## WRITTEN TASK
Recast the rows below as a numbered list, skipping blank lines and leaving out the pictures.

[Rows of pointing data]
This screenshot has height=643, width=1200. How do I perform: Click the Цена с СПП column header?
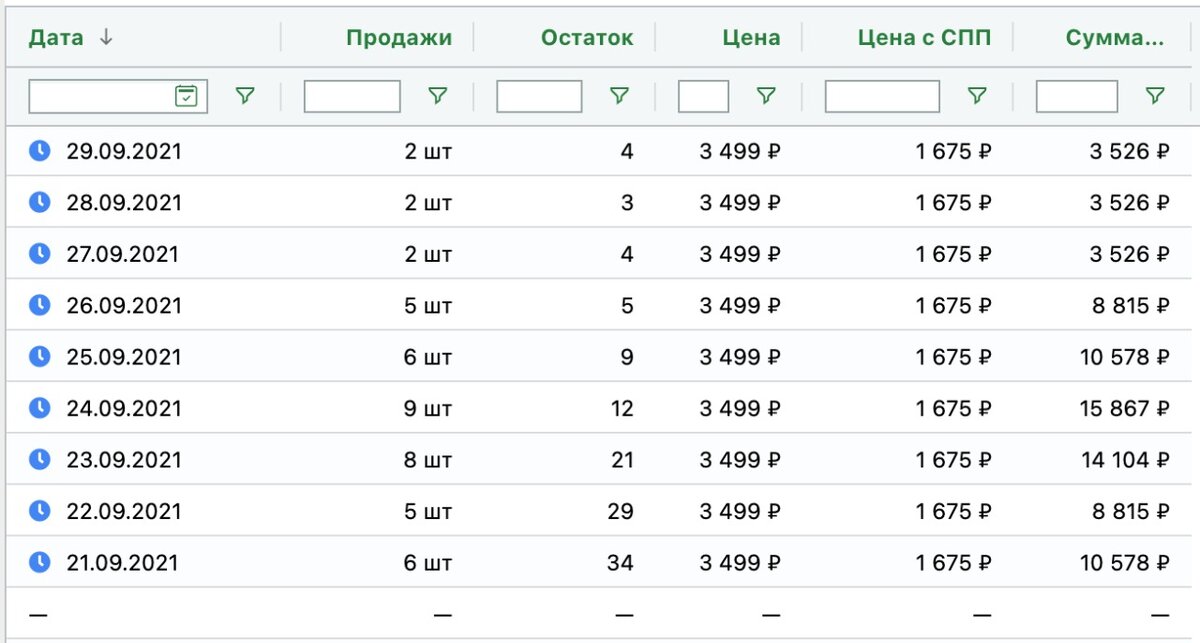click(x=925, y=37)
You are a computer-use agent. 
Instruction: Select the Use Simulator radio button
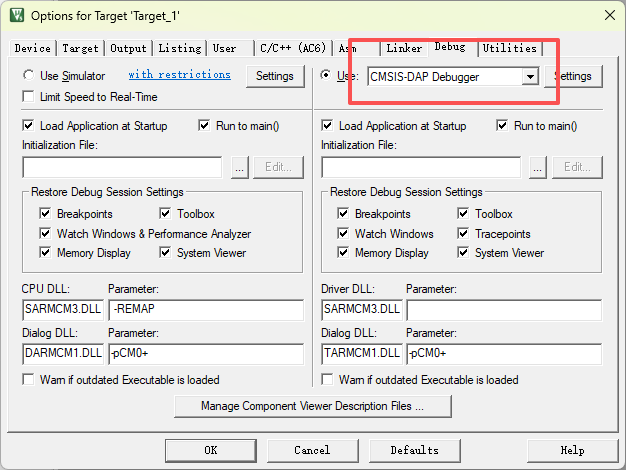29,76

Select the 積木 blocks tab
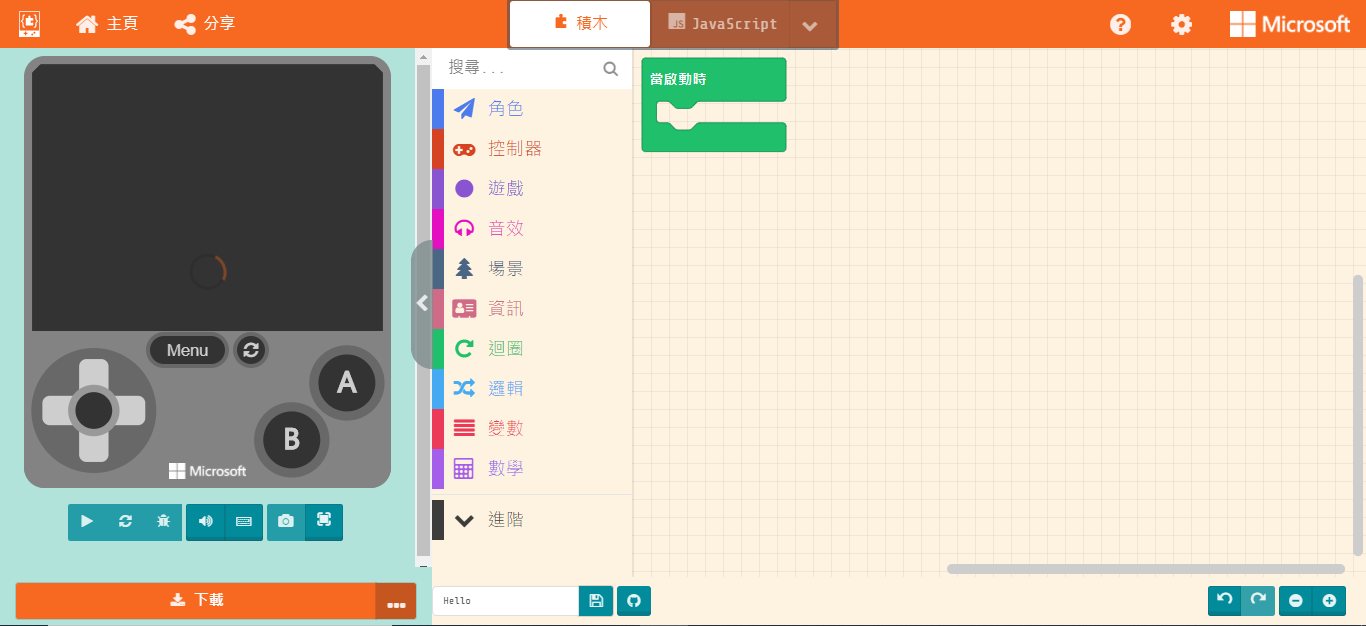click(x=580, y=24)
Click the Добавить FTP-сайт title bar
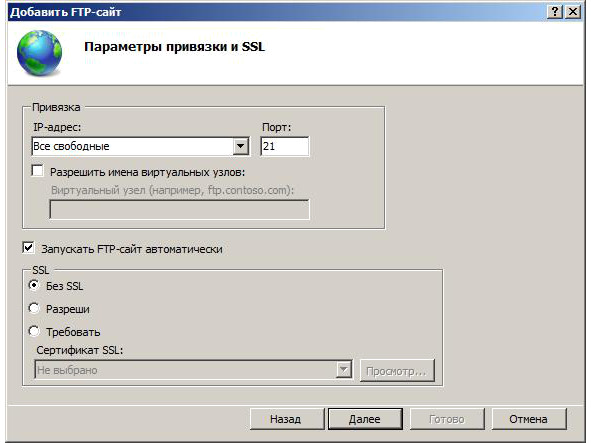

## TASK OUTPUT
1. This screenshot has height=643, width=1200. How do I perform: Click the Цена с СПП column header?
2. click(x=925, y=37)
3. You are a computer-use agent. 
4. Instruction: Select the Use Simulator radio button
5. 29,76
6. Select the 積木 blocks tab
7. click(x=580, y=24)
8. Click the Добавить FTP-сайт title bar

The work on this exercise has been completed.